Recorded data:
==*==

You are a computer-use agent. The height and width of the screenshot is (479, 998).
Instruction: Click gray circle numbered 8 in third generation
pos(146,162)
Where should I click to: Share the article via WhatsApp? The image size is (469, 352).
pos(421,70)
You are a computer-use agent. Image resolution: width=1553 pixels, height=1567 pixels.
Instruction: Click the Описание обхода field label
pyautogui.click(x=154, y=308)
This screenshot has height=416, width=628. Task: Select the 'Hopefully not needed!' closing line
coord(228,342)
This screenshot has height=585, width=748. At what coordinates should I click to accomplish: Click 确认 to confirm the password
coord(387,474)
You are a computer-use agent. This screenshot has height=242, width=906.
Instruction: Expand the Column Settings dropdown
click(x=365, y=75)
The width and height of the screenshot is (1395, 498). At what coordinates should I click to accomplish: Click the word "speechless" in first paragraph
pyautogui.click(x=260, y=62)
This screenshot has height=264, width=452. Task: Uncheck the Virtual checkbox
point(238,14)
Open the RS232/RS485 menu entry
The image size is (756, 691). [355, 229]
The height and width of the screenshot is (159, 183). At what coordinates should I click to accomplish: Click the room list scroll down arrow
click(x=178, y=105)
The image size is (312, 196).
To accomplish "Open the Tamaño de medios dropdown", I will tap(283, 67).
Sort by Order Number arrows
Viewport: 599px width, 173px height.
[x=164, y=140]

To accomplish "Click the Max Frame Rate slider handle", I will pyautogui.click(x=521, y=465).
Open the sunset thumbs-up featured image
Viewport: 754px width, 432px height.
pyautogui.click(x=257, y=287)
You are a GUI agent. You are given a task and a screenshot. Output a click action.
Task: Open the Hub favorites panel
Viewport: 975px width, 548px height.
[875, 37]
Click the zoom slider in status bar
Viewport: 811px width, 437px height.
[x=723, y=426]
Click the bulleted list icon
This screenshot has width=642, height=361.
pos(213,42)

==*==

WHAT IS ASKED: Rewrite the items above as a JSON list of strings, one string per line with blank lines omitted, starting at the line containing "Where should I" and ending after the line containing "click(x=365, y=75)".

RESULT OF THE EXERCISE:
[
  "Where should I click to: Share the article via WhatsApp? The image size is (469, 352).",
  "pos(421,70)",
  "You are a computer-use agent. Image resolution: width=1553 pixels, height=1567 pixels.",
  "Instruction: Click the Описание обхода field label",
  "pyautogui.click(x=154, y=308)",
  "This screenshot has height=416, width=628. Task: Select the 'Hopefully not needed!' closing line",
  "coord(228,342)",
  "This screenshot has height=585, width=748. At what coordinates should I click to accomplish: Click 确认 to confirm the password",
  "coord(387,474)",
  "You are a computer-use agent. This screenshot has height=242, width=906.",
  "Instruction: Expand the Column Settings dropdown",
  "click(x=365, y=75)"
]